YuanGongND / ltu

Code, Dataset, and Pretrained Models for Audio and Speech Large Language Model "Listen, Think, and Understand".
389 stars 36 forks source link

Inference of 13B (Beta) #49

Open nicolaus625 opened 2 months ago

nicolaus625 commented 2 months ago

Is there any client API for LTU-AS (13B) ?

I cannot find the 13B checkpoints in the GitHub repo. And the API only support "7B (Default)" and does not support "13B (Beta)"

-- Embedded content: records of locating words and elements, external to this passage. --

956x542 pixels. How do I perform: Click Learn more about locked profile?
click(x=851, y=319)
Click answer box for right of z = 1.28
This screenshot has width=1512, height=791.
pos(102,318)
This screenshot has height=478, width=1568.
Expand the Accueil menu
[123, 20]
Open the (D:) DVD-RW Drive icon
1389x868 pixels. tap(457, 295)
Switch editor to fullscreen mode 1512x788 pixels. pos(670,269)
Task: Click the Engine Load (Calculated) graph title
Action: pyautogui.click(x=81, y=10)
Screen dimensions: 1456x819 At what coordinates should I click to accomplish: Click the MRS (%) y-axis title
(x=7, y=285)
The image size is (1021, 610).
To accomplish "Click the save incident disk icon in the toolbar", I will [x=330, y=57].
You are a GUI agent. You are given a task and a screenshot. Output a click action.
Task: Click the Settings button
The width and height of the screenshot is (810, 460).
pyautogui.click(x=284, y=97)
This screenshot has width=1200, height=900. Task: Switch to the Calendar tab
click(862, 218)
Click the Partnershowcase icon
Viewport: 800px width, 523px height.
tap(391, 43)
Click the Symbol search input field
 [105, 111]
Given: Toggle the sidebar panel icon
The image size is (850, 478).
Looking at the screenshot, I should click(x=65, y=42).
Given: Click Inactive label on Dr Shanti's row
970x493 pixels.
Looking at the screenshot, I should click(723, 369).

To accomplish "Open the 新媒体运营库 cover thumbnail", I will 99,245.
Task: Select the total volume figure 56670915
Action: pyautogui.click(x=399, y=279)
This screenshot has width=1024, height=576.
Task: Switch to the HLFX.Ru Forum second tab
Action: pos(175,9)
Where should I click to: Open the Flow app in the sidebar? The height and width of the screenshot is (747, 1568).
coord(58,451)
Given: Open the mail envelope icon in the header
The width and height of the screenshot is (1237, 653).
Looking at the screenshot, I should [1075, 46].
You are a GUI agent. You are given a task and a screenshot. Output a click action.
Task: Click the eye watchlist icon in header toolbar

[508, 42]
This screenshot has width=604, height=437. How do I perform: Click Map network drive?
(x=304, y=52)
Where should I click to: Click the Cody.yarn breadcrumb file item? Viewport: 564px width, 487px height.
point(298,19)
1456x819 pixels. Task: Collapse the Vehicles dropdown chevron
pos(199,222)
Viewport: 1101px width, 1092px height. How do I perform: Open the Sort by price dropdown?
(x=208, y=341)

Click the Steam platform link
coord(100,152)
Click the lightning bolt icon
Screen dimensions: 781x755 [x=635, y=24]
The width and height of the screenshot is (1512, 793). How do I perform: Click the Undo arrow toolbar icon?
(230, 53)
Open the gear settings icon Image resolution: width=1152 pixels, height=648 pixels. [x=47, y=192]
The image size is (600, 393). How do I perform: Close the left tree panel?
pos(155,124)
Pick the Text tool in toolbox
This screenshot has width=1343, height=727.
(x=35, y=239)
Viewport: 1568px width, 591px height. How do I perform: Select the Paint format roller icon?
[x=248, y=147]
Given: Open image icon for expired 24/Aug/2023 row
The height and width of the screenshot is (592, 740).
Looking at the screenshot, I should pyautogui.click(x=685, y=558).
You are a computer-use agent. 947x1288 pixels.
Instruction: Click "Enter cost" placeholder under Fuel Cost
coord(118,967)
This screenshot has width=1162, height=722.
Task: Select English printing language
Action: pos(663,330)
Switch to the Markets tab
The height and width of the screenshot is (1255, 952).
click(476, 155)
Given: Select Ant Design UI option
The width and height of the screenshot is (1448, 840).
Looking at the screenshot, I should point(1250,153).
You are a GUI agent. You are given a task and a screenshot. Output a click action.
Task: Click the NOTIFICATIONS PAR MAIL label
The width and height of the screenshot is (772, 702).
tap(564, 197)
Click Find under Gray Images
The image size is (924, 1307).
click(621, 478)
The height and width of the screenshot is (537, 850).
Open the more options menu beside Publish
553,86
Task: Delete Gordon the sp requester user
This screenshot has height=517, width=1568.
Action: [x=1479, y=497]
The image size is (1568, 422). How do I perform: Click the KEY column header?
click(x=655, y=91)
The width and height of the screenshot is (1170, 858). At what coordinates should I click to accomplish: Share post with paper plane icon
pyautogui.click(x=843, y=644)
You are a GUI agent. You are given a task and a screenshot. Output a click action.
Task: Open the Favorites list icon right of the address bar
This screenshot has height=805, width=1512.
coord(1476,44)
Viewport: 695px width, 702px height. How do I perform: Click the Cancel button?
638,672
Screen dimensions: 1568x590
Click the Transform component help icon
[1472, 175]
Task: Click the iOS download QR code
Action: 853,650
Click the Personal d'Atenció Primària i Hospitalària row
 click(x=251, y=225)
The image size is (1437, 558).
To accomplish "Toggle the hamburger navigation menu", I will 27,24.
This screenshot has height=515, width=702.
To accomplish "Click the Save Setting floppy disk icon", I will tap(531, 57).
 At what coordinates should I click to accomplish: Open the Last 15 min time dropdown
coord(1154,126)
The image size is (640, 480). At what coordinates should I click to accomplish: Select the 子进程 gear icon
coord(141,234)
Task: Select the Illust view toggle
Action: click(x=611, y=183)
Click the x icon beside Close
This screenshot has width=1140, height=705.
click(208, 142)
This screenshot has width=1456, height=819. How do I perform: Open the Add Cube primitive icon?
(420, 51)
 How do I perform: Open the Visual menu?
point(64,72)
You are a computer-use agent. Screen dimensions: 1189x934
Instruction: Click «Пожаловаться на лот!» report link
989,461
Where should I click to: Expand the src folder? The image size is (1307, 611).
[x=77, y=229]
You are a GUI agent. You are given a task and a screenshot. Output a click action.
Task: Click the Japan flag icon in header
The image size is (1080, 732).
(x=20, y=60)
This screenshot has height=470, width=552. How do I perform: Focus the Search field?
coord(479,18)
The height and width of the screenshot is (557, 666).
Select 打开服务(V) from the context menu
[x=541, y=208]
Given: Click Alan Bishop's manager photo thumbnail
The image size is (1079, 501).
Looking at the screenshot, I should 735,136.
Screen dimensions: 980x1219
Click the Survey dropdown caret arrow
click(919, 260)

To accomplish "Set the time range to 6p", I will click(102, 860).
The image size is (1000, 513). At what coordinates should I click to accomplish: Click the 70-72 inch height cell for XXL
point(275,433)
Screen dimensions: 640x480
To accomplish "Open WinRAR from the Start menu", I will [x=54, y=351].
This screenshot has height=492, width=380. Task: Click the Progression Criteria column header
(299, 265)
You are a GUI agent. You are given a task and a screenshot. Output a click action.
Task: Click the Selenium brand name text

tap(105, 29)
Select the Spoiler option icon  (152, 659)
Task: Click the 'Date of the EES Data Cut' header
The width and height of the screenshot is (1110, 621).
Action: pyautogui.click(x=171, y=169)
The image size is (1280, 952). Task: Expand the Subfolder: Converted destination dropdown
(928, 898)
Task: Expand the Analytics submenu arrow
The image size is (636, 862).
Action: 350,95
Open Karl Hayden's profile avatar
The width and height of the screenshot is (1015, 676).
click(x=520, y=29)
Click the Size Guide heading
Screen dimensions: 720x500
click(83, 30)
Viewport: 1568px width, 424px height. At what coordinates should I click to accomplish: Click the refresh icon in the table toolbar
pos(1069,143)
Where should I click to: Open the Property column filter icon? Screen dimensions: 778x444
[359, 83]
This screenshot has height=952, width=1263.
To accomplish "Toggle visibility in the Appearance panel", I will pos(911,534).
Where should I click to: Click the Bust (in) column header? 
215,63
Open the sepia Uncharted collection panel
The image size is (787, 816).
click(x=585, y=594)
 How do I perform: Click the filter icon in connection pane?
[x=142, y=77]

nicolaus625 commented 2 months ago

also, the client = Client("https://yuangongfdu-ltu-2.hf.space/") does not support 13B.

And the

response = requests.put('http://sls-titan-7.csail.mit.edu:8080/items/0', json={
        'audio_path': audio_path, 'question': question
    })

has a similar error with previous issue https://github.com/YuanGongND/ltu/issues/2

The solution mentioned in previous method only works for "7B (Default)" setting

YuanGongND commented 2 months ago

yes, the 13B server is down because I left MIT and cannot use too much resources. However the checkpoint is opensourced, you can infer with your own gpu.

Sorry for the inconvenience.

nicolaus625 commented 1 month ago

ltu-main/src/ltu_as/inference_gradio.py

Is the demo in the previous code is the 7B (Default) or 13B (Beta)? And where can I find the demo for another ckpt?